CEREMA Île-de-France · Internship Project

Internship Hydrology
Workflow

Python pipeline developed during my internship at CEREMA to clean, resample, and analyse rainfall/flow/storage time series — estimating dry-weather baseflow and separating rainfall-induced flow from raw sensor data.

Python 100% pandas · numpy · matplotlib Baseflow Separation Rainfall–Runoff CEREMA Data 30-min time step

Overview

What the workflow does

Raw sensor exports from CEREMA field sites contain irregular timestamps, missing value codes (−6999 / −7999), and mixed rainfall, flowrate, and storage tank data in a single semicolon-separated file. This pipeline automates the full path from raw export to clean diagnostic figures, ready for model calibration.

01
Load & CleanRead raw CEREMA exports, strip metadata lines, handle missing codes −6999/−7999, enforce correct dtypes.
02
ResampleRegularise irregular timestamps to a chosen time step (default: 30 min) using pandas resampling with gap-aware aggregation.
03
Rain / Dry Period MarkingMark rain vs dry periods from rain-event tables to separate wet- and dry-weather signals in the flow record.
04
Baseflow EstimationDetect storage-tank filling segments from dV/dt dynamics; fit baseflow from dry-weather periods; build a continuous baseflow series.
05
Rainfall-Induced FlowCompute rainfall-induced flow = total flow − baseflow. Export intermediate and final CSVs alongside diagnostic QA figures.

Outputs

Example figures

These figures are generated from the 30-minute resampled time series. Raw input data are not included in the repository (field site data, confidential).

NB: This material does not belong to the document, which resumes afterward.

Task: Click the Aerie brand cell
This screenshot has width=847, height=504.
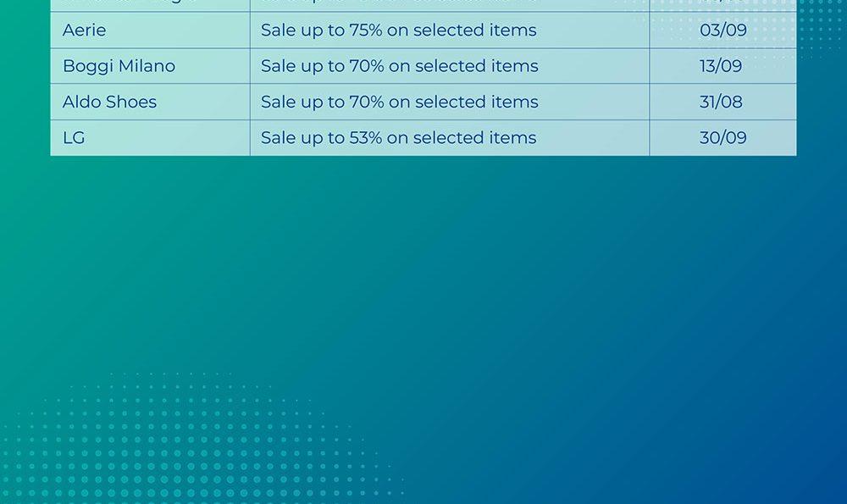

QA plot: observed flow, estimated baseflow, rainfall-induced flow at 30-min resolution
Figure 1. QA plot — observed total flow (blue), estimated dry-weather baseflow (orange), and computed rainfall-induced flow (green) at 30-minute resolution. The separation quality can be visually inspected against the rainfall record.
Rainfall time series at 30-minute resolution
Figure 2. Rainfall time series (30-min). Two pluviometers shown. Data cleaned and resampled from raw CEREMA export.
Flowrate and stored volume at 30-minute resolution
Figure 3. Flowrate and storage tank volume (30-min). Storage dynamics (dV/dt) are used to detect dry-weather filling segments for baseflow fitting.

Technical Details

Stack & repository structure

Python 3 pandas numpy matplotlib Time Series Analysis Baseflow Separation Rainfall–Runoff CEREMA Île-de-France 30-min resampling
internship-hydrology-workflow/
├── scripts/
│ └── run_pipeline.py    ← entry point (410 lines): load → clean → resample → export
├── src/                 ← package modules (expand as workflow grows)
├── example_figures/
│ ├── rainfall_30min.png
│ ├── flow_and_storage_30min.png
│ └── qa_baseflow_rainflow_30min.png
├── Inputs/              ← place raw data here (git-ignored)
├── Outputs/             ← results written here (git-ignored)
├── requirements.txt
└── README.md

The pipeline is designed to be modular — each processing stage is a separate function, making it easy to extend. The entry script run_pipeline.py currently implements steps 1–2 (load, clean, resample, export). Steps 3–5 (rain marking, baseflow, flow separation) are implemented as next modules in src/.